Campion’s portrait of Flora is as fascinating and complicated as her portrait of Ada. Flora is a strong-willed, non-conformist girl-child allied with her mother in a land of male strangers. The close bond she shares with her is unique. Flora is Ada’s very likeness, as well as instrument and expression of freedom. Yet she reproduces the lines of preachers to condemn her mother and chooses–at least, for a time–to accept her austere stepfather’s ways. Flora’s disloyalty issues from feelings of abandonment and insecurity but it is also indicative of the insidious ideological power of patriarchy. Campion shows how girl-children may reproduce its values.
Campion’s take on childhood itself is unsentimental and truthful. Flora is a charming, expressive child but she is not Hollywood cute. Paquin’s performance is hugely charismatic. She perfectly captures her character’s individualistic, insubordinate ways. She also, however, embodies girlhood. Flora may be intelligent and imaginative but she is also a child. While she may have spent a great deal of time in the company of adults, witnessing adult anxieties and brutality, she does not yet fully understand the adult world.
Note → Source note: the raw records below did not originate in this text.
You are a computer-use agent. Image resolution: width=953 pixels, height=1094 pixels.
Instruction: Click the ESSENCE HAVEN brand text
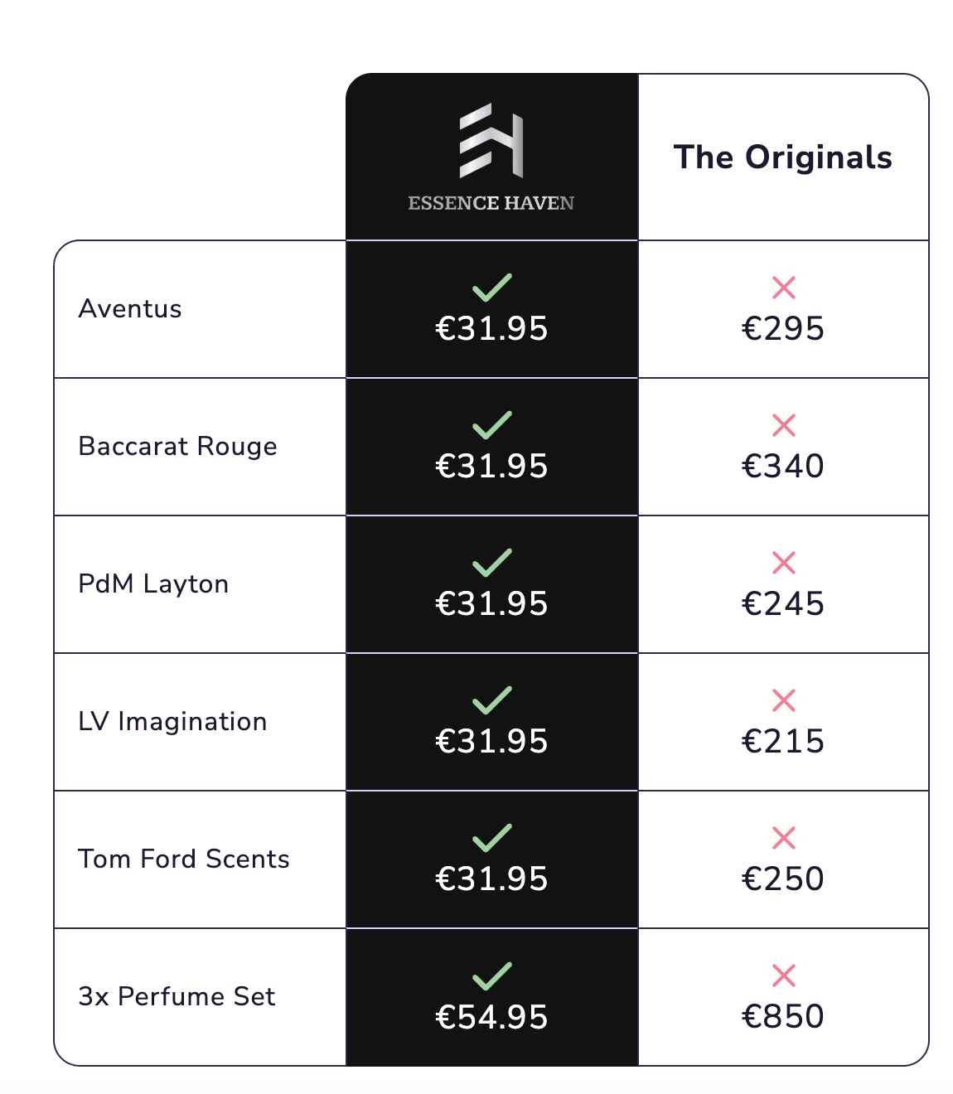tap(491, 203)

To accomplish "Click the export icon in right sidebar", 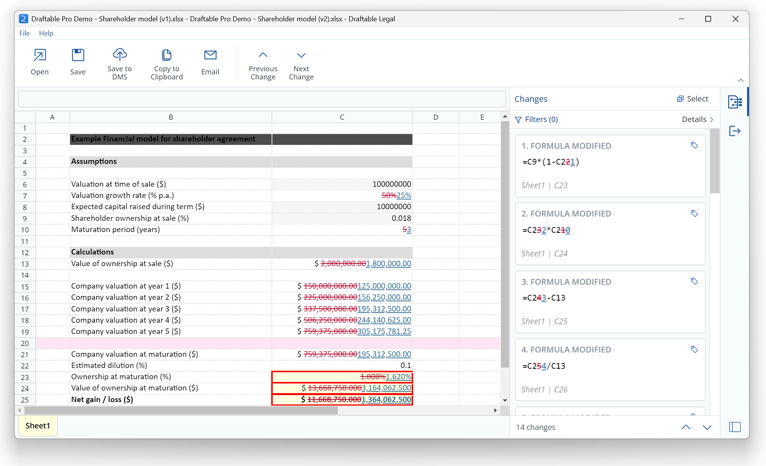I will point(735,131).
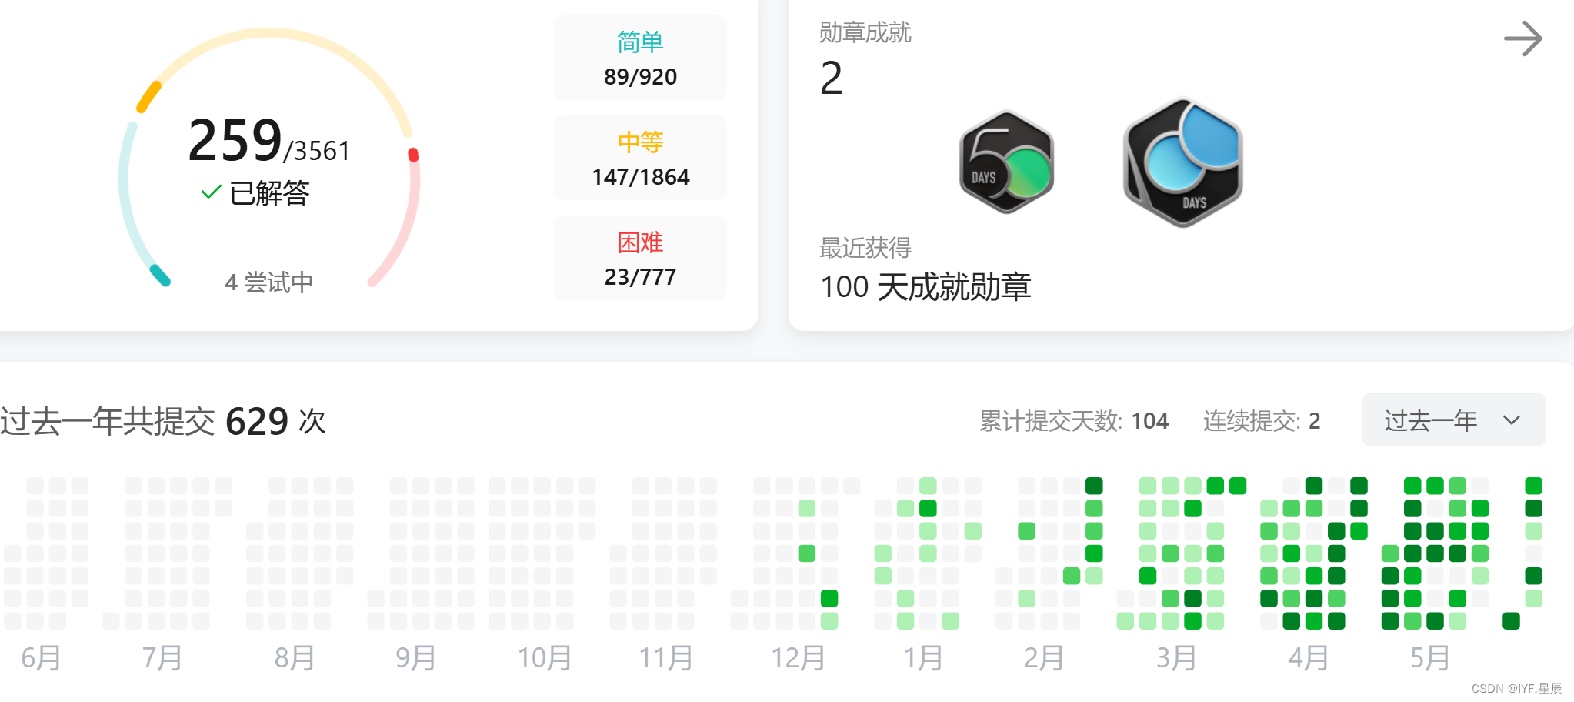The image size is (1574, 702).
Task: Click the 100 天成就勋章 recent badge title
Action: [x=925, y=287]

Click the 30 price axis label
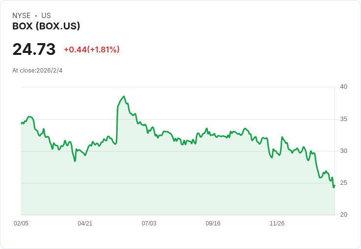click(x=343, y=151)
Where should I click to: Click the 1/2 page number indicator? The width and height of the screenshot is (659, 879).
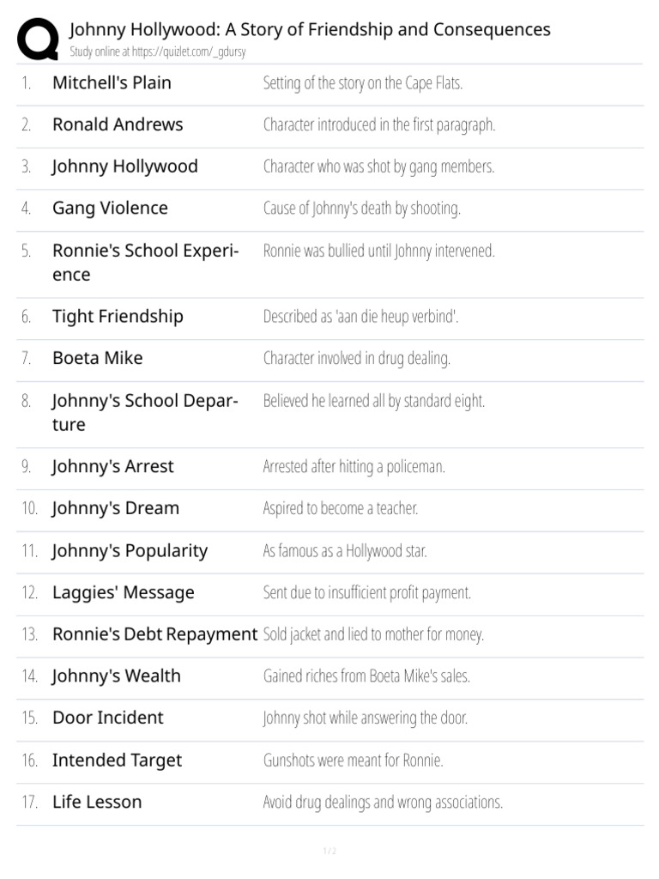pyautogui.click(x=330, y=851)
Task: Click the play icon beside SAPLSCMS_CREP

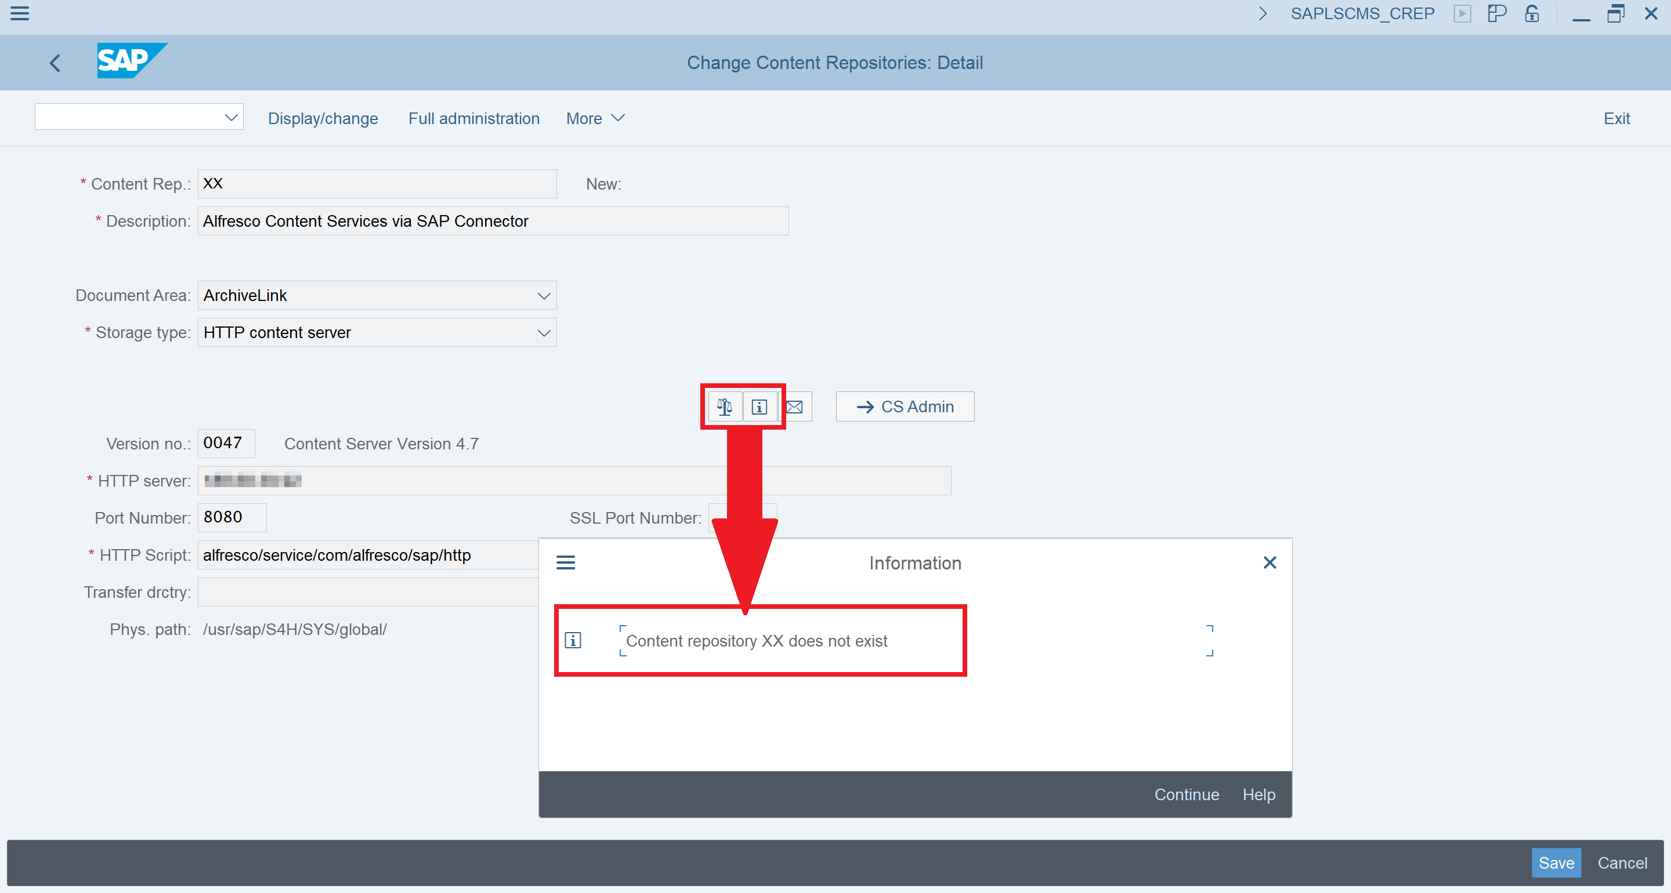Action: pos(1463,14)
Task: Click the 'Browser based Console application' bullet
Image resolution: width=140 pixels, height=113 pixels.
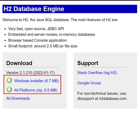Action: [x=38, y=40]
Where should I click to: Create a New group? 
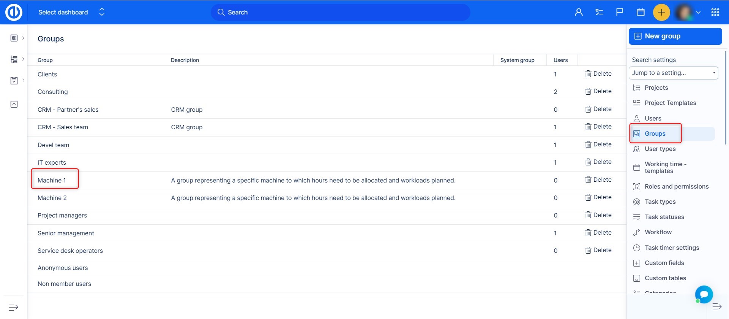(x=675, y=36)
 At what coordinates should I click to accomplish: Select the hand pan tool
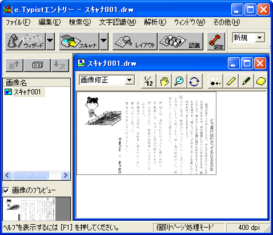point(164,81)
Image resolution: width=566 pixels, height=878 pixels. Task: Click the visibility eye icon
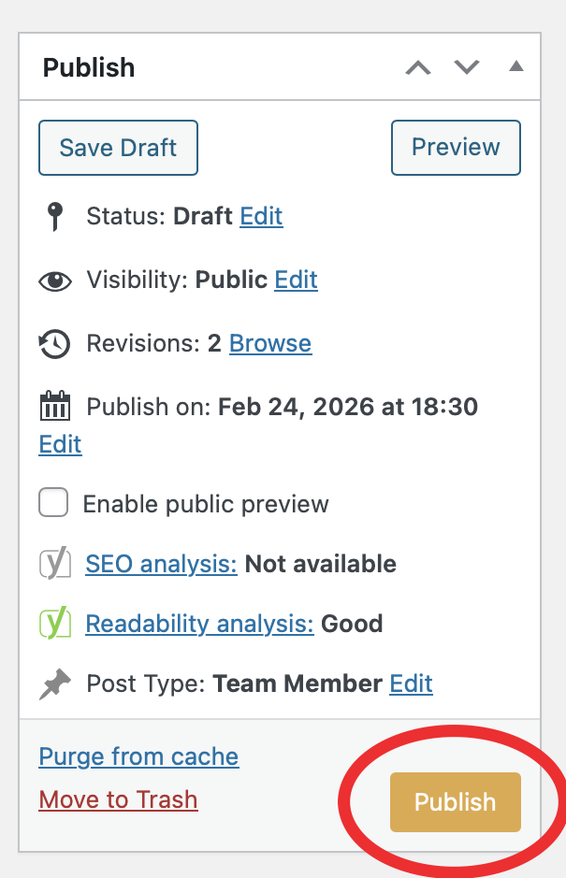pos(55,281)
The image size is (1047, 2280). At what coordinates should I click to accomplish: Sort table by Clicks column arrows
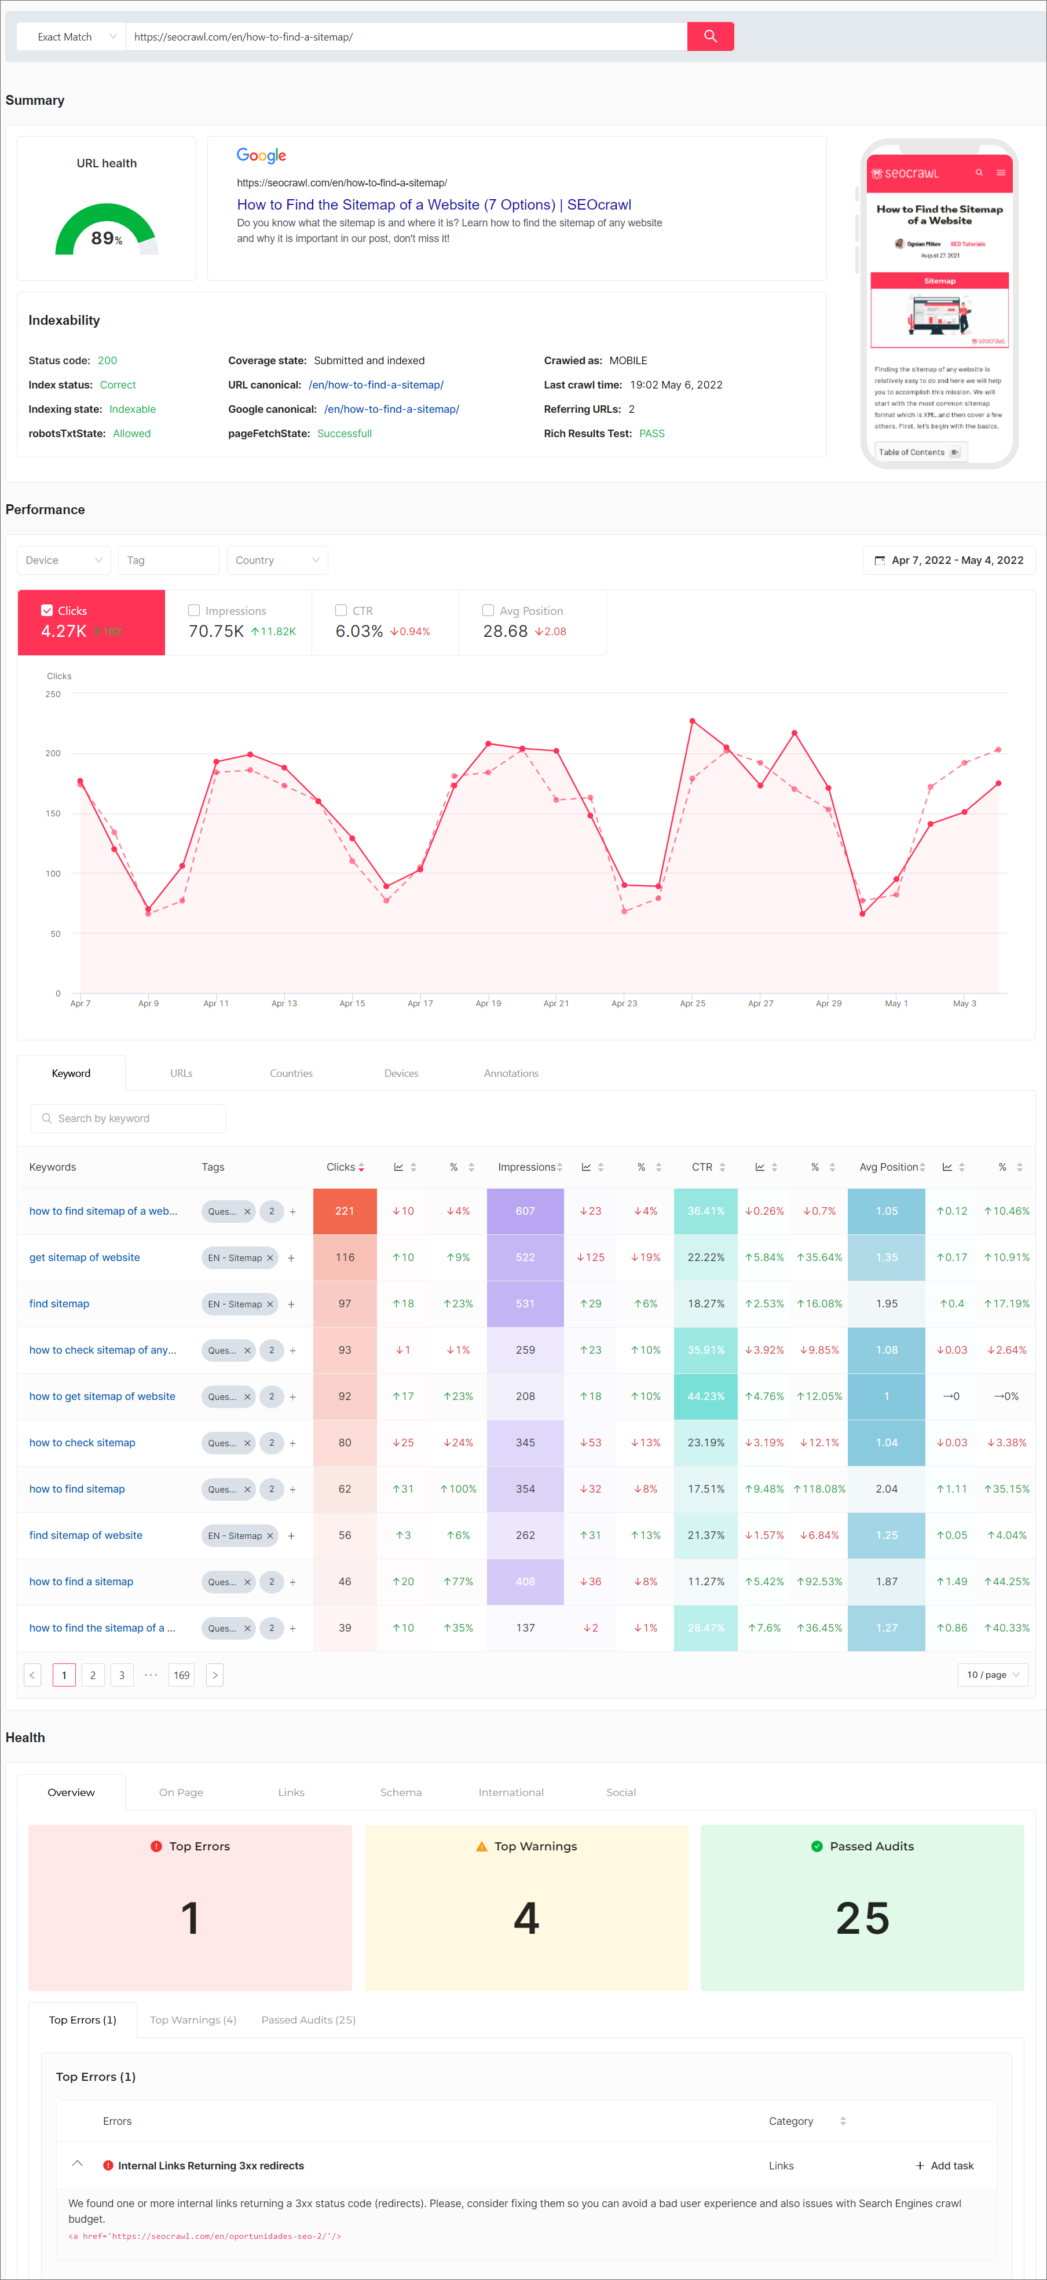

Like most children, she is self-centered and like most, she wants to monopolize her mother’s love and attention. Children can also, of course, be cruel as well as affectionate–almost in the same breath, on occasion. Flora is no exception. In one scene, we see the little girl torment then comfort a dog outside Baines’ cabin. With her mother, she can be both sweet and censorious in a darkly comic way. When Stuart locks Ada in the house upon discovering her affair, Flora says to her mother, “You shouldn’t have gone up there, shouldn’t you? I don’t like it, and nor does Papa.” Almost immediately, she makes the pleasant suggestion, “We can play cards, if you like.” She scolds as well as mothers Ada, in the same way she scolds and mothers her dolly and the dog. In the final scenes of The Piano, we see Flora busily attend to her mother’s needs.
Campion not only makes Flora a real child; she is also drawn as an emotionally complex human being with her own needs and wants. Thanks to her inspired, multi-layered characterization and Paquin’s natural, fully realised performance, Flora is consistently credible and authentic. Campion’s portrait of Flora is also a political one. The writer-director is interested in her place in the world. Through Flora, she explores the distinctive nature of the mother-daughter relationship as well as the hold of fathers. Flora is an intelligent, resilient child. Like her mother, she is portrayed as a survivor and sovereign spirit. We last see her cart-wheeling in the garden of her new home. Ultimately, her fate is fascinating one to contemplate.